Selon le mantra yato va imani bhoutani jayante de la Taittiriya Oupanishad, la manifestation cosmique n'est qu'une émanation de Dieu, la Vérité Suprême et Absolue, et elle repose par ailleurs en Lui, qui S'impose dès lors en tout comme l'agissant ablatif, causatif et locatif, et par le fait même comme la Personne Suprême, car ce sont bien là les caractéristiques d'une personne. En Sa qualité d'agissant ablatif à l'égard de la manifestation cosmique, Il doit en outre posséder la faculté de penser, de sentir et de vouloir, car sans ces trois attributs psychiques, la manifestation cosmique ne saurait être aussi merveilleusement conçue et agencée. D'autre part, en Sa qualité d'agissant causatif, Il est l'architecte originel du Cosmos, et en Sa qualité d'agissant locatif, tout ce qui existe repose sur Son énergie. Bref, tous ces attributs sont clairement ceux d'une personne. Selon la Chandogya Oupanishad (5.2.3), lorsque Dieu, la Personne Suprême, souhaite Se faire multiple, Il imprègne la nature matérielle, ce que confirme également l'Aitareya Oupanishad (1.1) lorsqu'elle déclare : " Le Seigneur posa Son regard sur la nature matérielle. " La manifestation cosmique n'existait pas avant qu'Il ne pose Son regard sur la nature matérielle; Son regard, ou Sa vision ne saurait donc être souillé par la matière. Et puisqu'Il voyait avant que n'existe la Création matérielle, Son corps lui-même ne saurait être matériel. Ses facultés de penser, de sentir et d'agir revêtent toutes un caractère transcendantal. En d'autres termes, il faut en conclure que le mental du Seigneur, siège de Ses pensées, de Ses sentiments et de Sa volonté, est spirituel et absolu, et de même Ses yeux, dont le regard se pose sur la nature matérielle. Comme tout en Lui existait avant la Création matérielle, le Seigneur possède à l'évidence un corps, des sens et un mental parfaitement spirituels et absolus. Telle est la conclusion de l'entière littérature védique. On retrouve le mot Brahman partout dans les Oupanishads, et le Shrimad-Bhagavatam explique que le Brahman, le Paramatma et Bhagavane sont autant d'aspects d'une seule et unique Vérité Absolue. Les réalisations du Brahman et du Paramatma ne sont ainsi que des étapes vers l'ultime réalisation, soit celle de la Personne Suprême de Dieu. Telle est la conclusion de toutes les Écritures védiques.

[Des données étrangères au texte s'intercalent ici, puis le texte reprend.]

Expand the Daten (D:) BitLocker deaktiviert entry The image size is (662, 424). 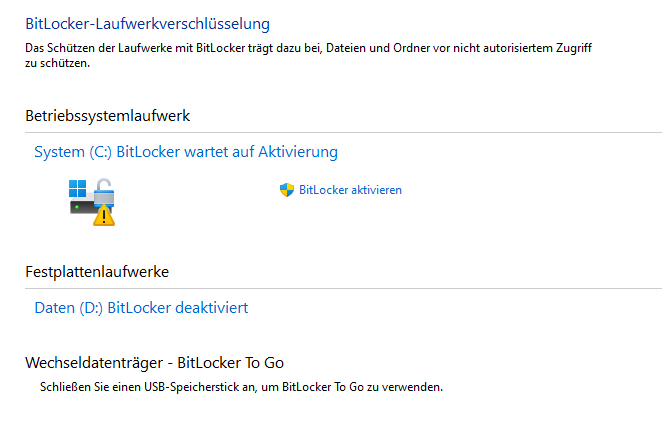[x=141, y=308]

Ainsi, selon les différentes Écritures védiques, Krishna, le Seigneur Suprême, représente le but ultime de la réalisation du Brahman. La Bhagavad-Gita (7.7) confirme également que rien ni personne ne surpasse Krishna. Madhvacharya, l'illustre acharya de la succession disciplique de Brahma, déclare dans son commentaire sur le Vedanta-soutra que tout peut être vu à travers l'autorité des Écritures. Il cite dans ce contexte un verset du Bhavishya Pourana, où il est dit que les Rig, Sama et Atharva Vedas, le Mahabharata, le Pancharatra et l'originel Ramayane sont autant d'Écrits védiques avérés qui font autorité, tout comme les Pouranas reconnus par les vaishnaves. En vérité, tout ce que contiennent ces Écrits doit, sans argument, être accepté comme l'ultime conclusion. Or, tous ces ouvrages proclament que Krishna est Dieu, la Personne Suprême.